The AI boom has turned "AI-powered code security" into one of the noisiest categories in software. Every week brings another tool claiming superhuman vulnerability detection, backed by self-reported benchmarks on private datasets.
We're publishing everything: the methodology, the full pipeline artifacts, the raw results, and real vulnerability disclosures accepted into production codebases like NVIDIA, NEAR, FFmpeg, and OpenBSD. These aren't benchmark scores on synthetic bugs. They're confirmed security findings that required coordinated disclosure.
Don't trust our words.
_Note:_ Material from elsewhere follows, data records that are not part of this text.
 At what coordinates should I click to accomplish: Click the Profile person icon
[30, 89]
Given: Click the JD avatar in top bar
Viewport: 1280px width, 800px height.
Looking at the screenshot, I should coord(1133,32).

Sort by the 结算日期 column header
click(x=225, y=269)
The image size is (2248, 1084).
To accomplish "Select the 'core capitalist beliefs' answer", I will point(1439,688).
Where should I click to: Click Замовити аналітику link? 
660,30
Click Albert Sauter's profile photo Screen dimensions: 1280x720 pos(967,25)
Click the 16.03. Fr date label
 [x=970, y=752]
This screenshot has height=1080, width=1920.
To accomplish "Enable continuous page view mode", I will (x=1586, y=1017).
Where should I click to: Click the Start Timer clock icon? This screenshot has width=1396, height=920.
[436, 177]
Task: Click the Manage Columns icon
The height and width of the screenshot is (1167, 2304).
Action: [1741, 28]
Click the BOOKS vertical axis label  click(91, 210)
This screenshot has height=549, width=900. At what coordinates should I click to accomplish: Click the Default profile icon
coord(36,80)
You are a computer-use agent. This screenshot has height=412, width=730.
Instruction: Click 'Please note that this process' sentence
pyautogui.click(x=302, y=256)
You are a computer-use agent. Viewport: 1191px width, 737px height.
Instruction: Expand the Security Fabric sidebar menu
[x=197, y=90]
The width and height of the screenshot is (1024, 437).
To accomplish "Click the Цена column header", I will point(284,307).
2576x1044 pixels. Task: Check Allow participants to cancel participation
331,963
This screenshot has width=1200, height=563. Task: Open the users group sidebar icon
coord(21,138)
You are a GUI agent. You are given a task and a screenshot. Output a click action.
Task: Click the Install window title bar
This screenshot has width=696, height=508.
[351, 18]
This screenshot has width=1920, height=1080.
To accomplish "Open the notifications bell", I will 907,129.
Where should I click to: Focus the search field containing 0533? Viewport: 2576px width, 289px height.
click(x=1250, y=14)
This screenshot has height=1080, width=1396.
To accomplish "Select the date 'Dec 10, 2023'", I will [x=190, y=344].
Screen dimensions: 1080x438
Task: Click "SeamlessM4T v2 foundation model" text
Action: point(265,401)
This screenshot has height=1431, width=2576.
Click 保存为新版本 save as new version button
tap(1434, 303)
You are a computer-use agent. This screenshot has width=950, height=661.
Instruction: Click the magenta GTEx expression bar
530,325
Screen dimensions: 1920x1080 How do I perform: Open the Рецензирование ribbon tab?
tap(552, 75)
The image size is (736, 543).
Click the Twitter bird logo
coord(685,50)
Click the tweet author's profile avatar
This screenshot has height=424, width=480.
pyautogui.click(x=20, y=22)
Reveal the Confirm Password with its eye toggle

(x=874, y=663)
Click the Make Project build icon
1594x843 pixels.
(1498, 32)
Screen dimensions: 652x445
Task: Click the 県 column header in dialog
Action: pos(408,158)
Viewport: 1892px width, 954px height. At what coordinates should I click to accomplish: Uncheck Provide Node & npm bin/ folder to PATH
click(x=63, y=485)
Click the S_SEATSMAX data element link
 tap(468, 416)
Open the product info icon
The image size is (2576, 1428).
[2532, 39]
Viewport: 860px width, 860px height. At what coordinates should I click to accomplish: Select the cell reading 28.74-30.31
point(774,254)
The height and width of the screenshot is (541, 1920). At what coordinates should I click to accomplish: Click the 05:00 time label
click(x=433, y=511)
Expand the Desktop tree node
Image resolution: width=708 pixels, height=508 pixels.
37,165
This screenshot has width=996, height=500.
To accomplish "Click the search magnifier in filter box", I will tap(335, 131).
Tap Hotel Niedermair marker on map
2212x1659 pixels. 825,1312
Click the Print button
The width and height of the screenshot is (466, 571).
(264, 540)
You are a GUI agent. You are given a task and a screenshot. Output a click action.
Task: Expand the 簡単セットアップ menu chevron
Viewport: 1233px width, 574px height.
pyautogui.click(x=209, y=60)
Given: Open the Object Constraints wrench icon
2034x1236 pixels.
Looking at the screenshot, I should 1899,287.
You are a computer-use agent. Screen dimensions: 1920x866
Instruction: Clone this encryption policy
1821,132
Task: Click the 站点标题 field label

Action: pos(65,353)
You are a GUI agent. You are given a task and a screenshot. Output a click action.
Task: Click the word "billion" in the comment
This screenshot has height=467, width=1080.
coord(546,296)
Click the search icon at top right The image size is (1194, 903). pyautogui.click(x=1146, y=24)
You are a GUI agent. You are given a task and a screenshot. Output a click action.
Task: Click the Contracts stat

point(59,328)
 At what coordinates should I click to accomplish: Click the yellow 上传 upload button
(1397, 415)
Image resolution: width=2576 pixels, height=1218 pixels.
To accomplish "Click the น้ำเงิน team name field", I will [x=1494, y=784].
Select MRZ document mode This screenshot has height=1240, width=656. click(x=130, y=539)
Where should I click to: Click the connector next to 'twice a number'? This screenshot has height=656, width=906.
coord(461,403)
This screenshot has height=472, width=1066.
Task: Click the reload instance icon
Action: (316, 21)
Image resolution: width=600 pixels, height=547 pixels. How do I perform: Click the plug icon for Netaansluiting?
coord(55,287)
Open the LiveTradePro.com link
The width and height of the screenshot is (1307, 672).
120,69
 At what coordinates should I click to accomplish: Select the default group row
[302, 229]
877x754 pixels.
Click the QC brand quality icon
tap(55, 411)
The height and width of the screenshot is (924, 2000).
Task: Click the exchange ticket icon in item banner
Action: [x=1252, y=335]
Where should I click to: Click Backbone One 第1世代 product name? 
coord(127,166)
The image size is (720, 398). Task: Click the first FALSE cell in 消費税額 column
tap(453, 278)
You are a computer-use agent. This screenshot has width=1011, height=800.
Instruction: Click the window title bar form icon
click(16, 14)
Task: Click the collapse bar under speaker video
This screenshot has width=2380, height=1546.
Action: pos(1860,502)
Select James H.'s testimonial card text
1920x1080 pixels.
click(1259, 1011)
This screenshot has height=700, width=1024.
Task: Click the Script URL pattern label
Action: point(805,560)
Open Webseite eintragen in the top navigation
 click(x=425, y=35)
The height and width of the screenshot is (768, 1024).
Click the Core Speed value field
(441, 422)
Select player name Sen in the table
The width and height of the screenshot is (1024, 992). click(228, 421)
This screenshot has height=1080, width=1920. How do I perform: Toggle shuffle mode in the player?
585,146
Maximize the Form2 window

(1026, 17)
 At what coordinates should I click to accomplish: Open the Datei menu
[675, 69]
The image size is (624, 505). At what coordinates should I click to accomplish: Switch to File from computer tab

Trust the outcome.
SWARM (Systemic Weakness Analysis and Remediation Model) maps out threat models, system architectures, invariants, and trust boundaries through multiple specialised frontier models, and using harnessed toolings & artifacts to guide autonomous red-team agents towards exploit validation in an isolated environment. The same methodology applies to any codebase with security-critical logic: smart contracts, AI agent frameworks, web and mobile applications.
SWARM has found and disclosed vulnerabilities in production codebases.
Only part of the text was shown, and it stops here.